Historischer Fall|Patient: Michelangelo
Hallo!
Ich arbeite zur Zeit an einer Seminararbeit über Michelangelos Sixtinische Decke. In einem seiner Sonette und aus zeitgenössischen Quellen erfährt man, dass er danach an einer Augenkrankheit litt.
Durch das ständige nach hinten gebeugte Blicken in Richtung Decke hatte er nach den vier Jahren Arbeit (1508-1512) Probleme damit nach unten schauen zu können. Er musste sowohl Bücher als auch Briefe etc. im Folgenden immer über Kopf halten um sie lesen zu können.

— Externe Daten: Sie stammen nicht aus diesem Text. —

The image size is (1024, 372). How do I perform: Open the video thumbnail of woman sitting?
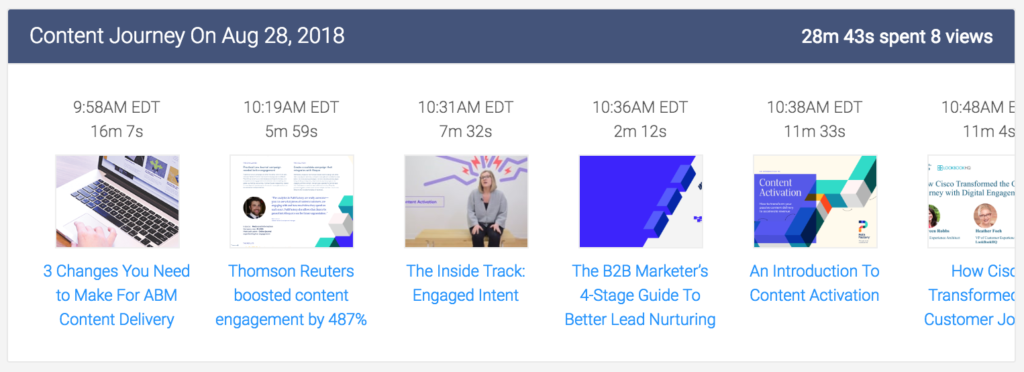pos(466,201)
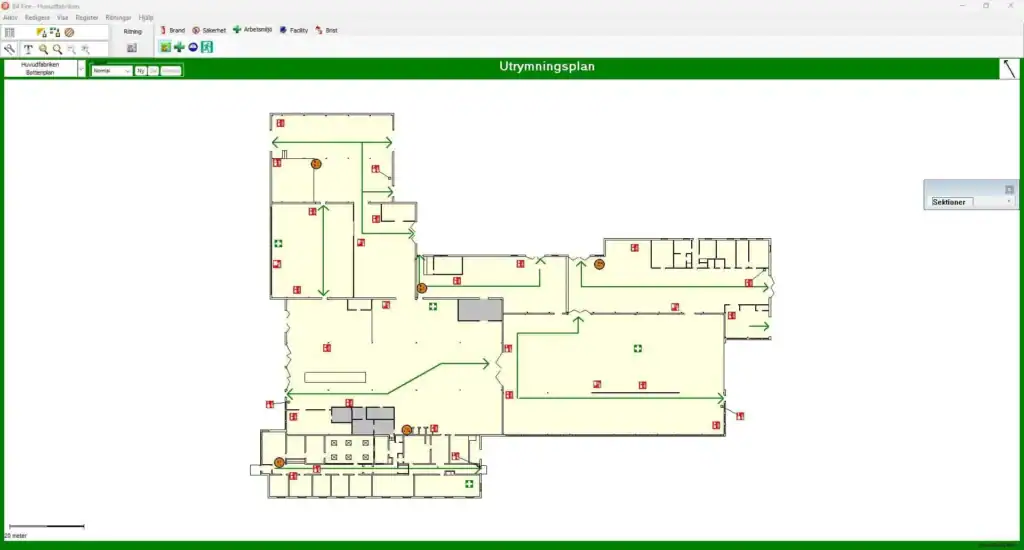
Task: Click the green cross first aid icon
Action: tap(179, 47)
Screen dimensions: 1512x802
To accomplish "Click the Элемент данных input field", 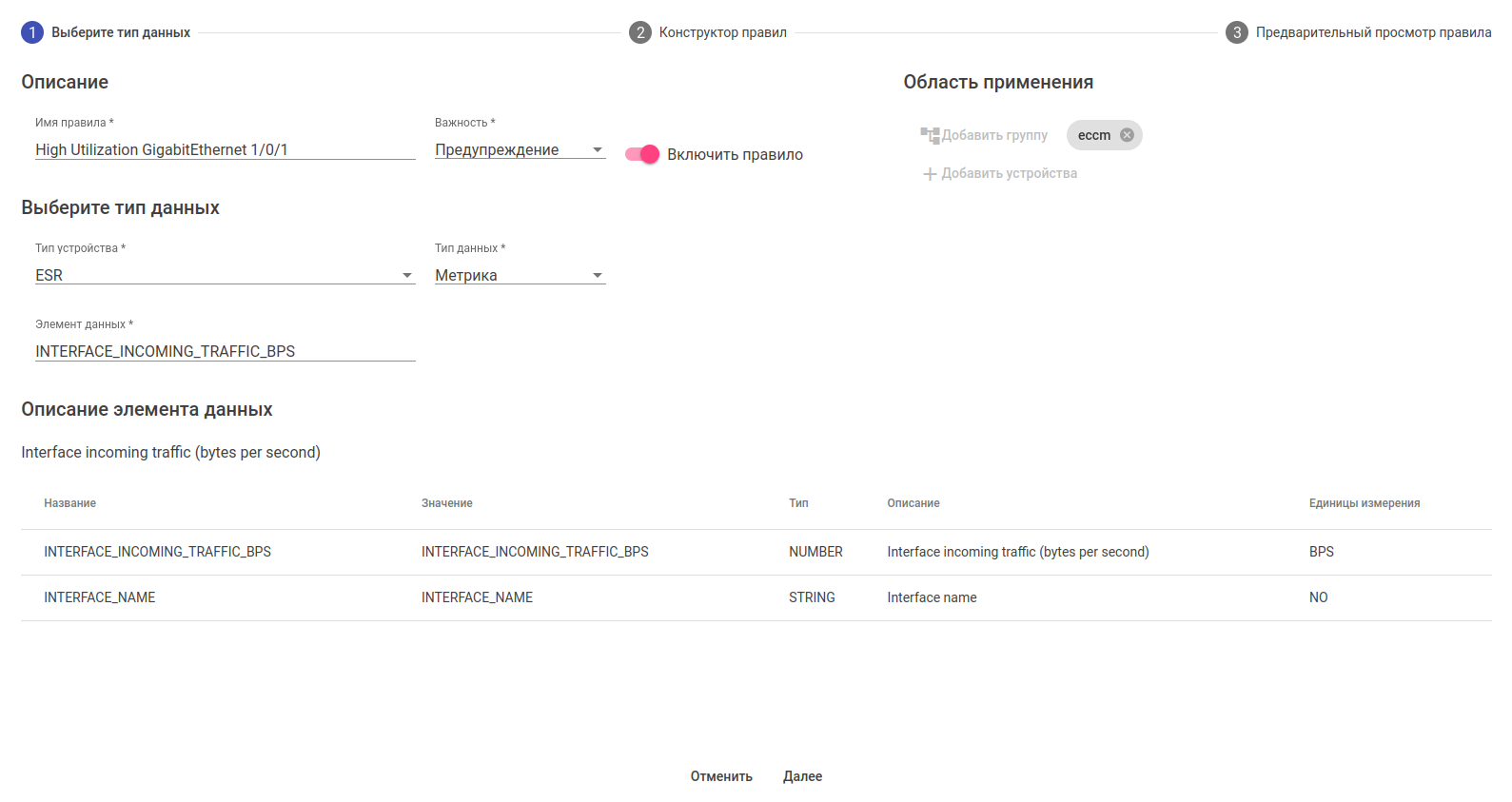I will coord(225,352).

Kann mir zufällig jemand sagen was er für eine Krankheit gehabt haben könnte, wobei ihm das nach unten Blicken nicht mehr möglich war?
Vielen Dank!!!
AW: Historischer Fall|Patient: Michelangelo
Ich schätze, dass dies eine Blockade in der Halswirbelsäule war.
L.G. GILO
AW: Historischer Fall|Patient: Michelangelo
Hallo!
Ich bin durch Zufall auf diese Bemerkung gestoßen, als ich auf der Suche nach Krankheiten von Michelangelo durchs Internet gestöbert bin. Ich hatte vorher schon von diesem Phaenomen gehört.

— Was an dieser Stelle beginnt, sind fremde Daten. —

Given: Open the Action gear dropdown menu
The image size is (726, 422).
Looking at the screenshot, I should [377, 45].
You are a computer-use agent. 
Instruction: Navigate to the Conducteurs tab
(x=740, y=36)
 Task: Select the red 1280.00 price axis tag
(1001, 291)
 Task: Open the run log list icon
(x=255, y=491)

Ich selbst bin Augenarzt und habe mir dieses Problem einige Tage durch den Kopf gehen lassen und bin dann auf eine sehr einfache Erklärung gekommen:
Für unseren Sehvorgang - damit ist die Koordination der Augen in ihrer Einstellung für Fern und Nah - sind im Hirnstamm Bewegungsmuster abgelegt, die durch Gewohnheit und durch Voreinstellung ( angeboren) programmiert sind. Ein typischer Sehvorgang ist z.B. die Einstellung der Augen auf die Nähe, wenn vorher in die Ferne geschaut wurde. In der Ferne stehen die Augen parallel, in der Nähe mussen die Augen nach innen gerichtet werde (Konvergenz). Damit ist zusätzlich verbunden das die Linsen sich von der Ferne auf die Nähe umstellen (Akkomodation). Man weiss seit langem, dass Akkomodation und Konvergenz miteinander gekoppelt sind. Beim normalen Lesen findet dieser Vorgang bei leichtem Abblick statt (Es würde keiner auf die Idee kommen den Text nach oben zu halten um zu Lesen) Es ist jetzt einfach vorstellbar, dass Michelangelo in der langen Zeit, in der er über-Kopf gearbeitet hat, den Vorgang Akkomodation und Konvergenz mit dem Blick nach oben gekoppelt hat. Nachdem die Arbeit erledigt war, hat es wieder einige Zeit benötigt um diesen "Reflex" umzustellen.
Ich hoffe, dass Dir diese Info noch nützlich ist.